Le Représentant Résident de la Fondation Friedrich Ebert Stiftung, Dr Klaus-Peter TREYDTE, succédant à la Secrétaire générale de la CDPA, s’est réjoui de l’initiative. Il s’est inspiré d’une chanson malienne intitulée : « Le monde, c’est un camion fou » pour présenter la première partie de son exposé. Selon Dr Klaus-Peter TREYDTE, cette chanson exprime la situation politique en Europe, dans le monde et partout ailleurs. Ensuite, a-t-il tiré d’une expression d’Albert Camus l’énoncé de son intervention pour situer l’assistance : « La pensée approximative, est le seul créateur du réel. Ni le vrai est réel. Ni le réel est vrai ». Pour le Représentant résident de la Fondation Friedrich, il faut voir un chemin de construction et de reconstruction ensemble à travers une approche approximative car il n’y a pas de recette miracle. « C’est ça l’essence de la vie politique.
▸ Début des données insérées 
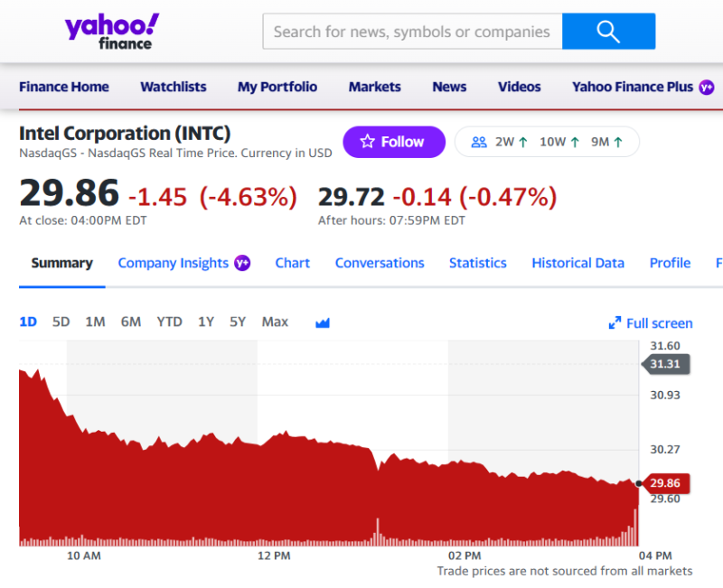Go to the Watchlists page
Image resolution: width=723 pixels, height=588 pixels.
pyautogui.click(x=174, y=87)
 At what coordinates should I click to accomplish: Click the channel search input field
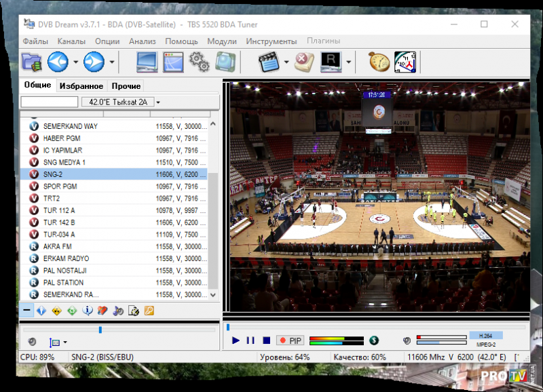pos(50,102)
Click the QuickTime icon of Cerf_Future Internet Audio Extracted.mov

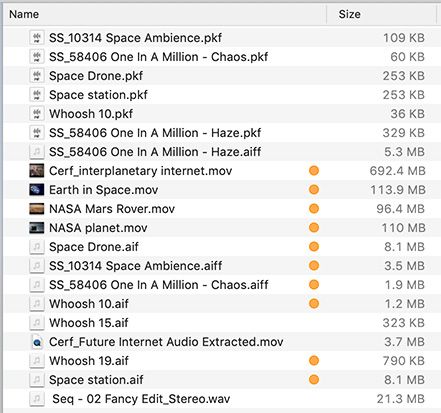coord(37,342)
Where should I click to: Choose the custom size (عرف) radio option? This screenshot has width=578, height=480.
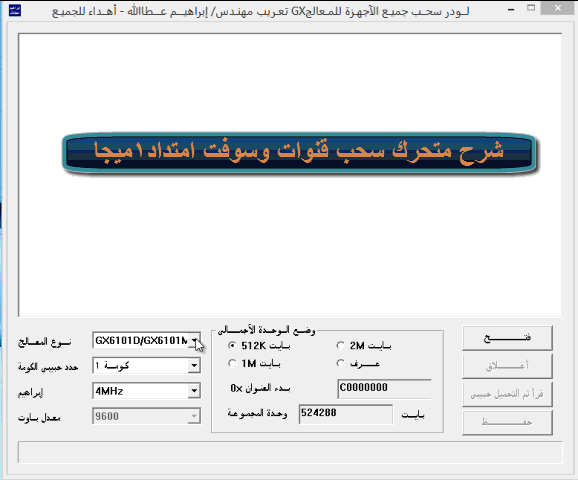[x=341, y=364]
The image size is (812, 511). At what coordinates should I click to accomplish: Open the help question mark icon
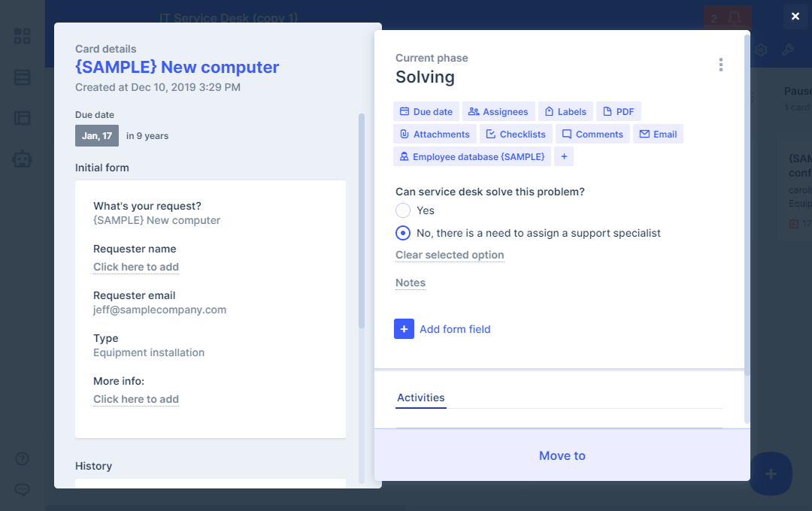pyautogui.click(x=23, y=458)
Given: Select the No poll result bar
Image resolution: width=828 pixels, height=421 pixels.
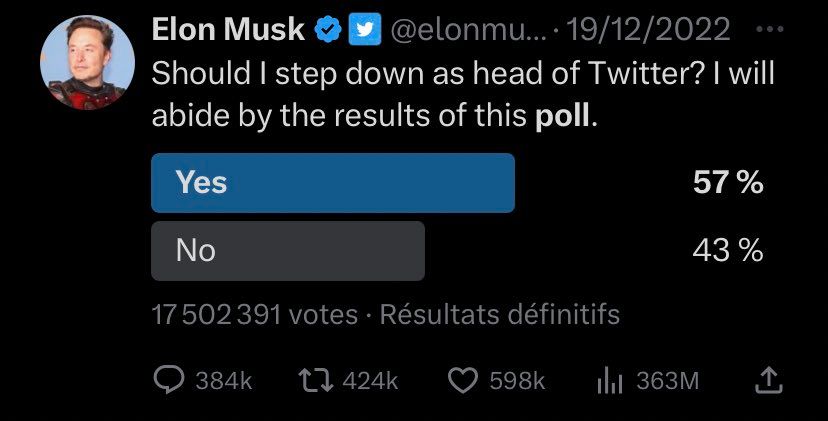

C’est ça l’essence de la démocratie. C’est ça l’essence du mot grec polis. Vivre ensemble mais avoir des différentes conceptions sur  la réalité», a-t-il laissé entendre. Dr Klaus-Peter TREYDTE a indiqué un peu plus loin que c’est pour se ressourcer sur des valeurs existentielles que tous sont présents dans la salle, s’inspirant des enseignements de Saint Exupéry. Il a fait un clin d’œil au développement durable qui est un défi du 21e siècle. A l’en croire, on ne peut construire une vrai démocratie qu’avec toutes les couches de la société. Car soutient-il : « Chaque pays a ses particularités. Et il faut vivre sur l’Etat. Il faut vivre avec la société. Il faut développer et donc par nous-mêmes ici aujourd’hui, demain et dans les semaines qui viennent sur l’Etat notre propre amour à la démocratie. »

Dans son discours inaugural du séminaire qu’il a qualifié de « Fête de l’esprit et de la Liberté de parole », l’ancien Président de l’Assemblée Nationale du Mali et de la CEDEAO, Ali Nouhoum DIALLO s’est d’abord réjoui d’être « au pays du pionnier de l’indépendance et Père de la Nation togolaise, Sylvanus OLYMPIO ». Il a ensuite fait un réquisitoire des intellectuels africains en rappelant son passé vécu avec ses compagnons présents dans la salle. Ali Nouhoum DIALLO s’appuyant sur le travail fait avec ses compagnons, n’a pas manqué de relever que leur tâtonnement et incertitude avec les dictatures en place, ont conduit à la situation que traverse aujourd’hui, le continent africain. L’ancien Président de l’Assemblée Nationale du Mali et de la CEDEAO a par ailleurs a fait l’historique de la lutte menée et relevé les périodes sombres traversées par les peuples africains vers leur émancipation et vers la liberté. « L’Afrique noire doit se relever », a-t-il souhaité. Il a enfin invité les responsables politiques togolais à faire preuve d’humanisme en s’appuyant sur les valeurs démocratiques. Aux responsables de la CDPA, il a demandé d’œuvrer pour l’émergence des valeurs républicaines et l’enracinement de la démocratie au Togo en créant des conditions qui permettront aux populations de choisir librement leurs dirigeants travers des élections transparentes, sources d’un vrai développement à la base.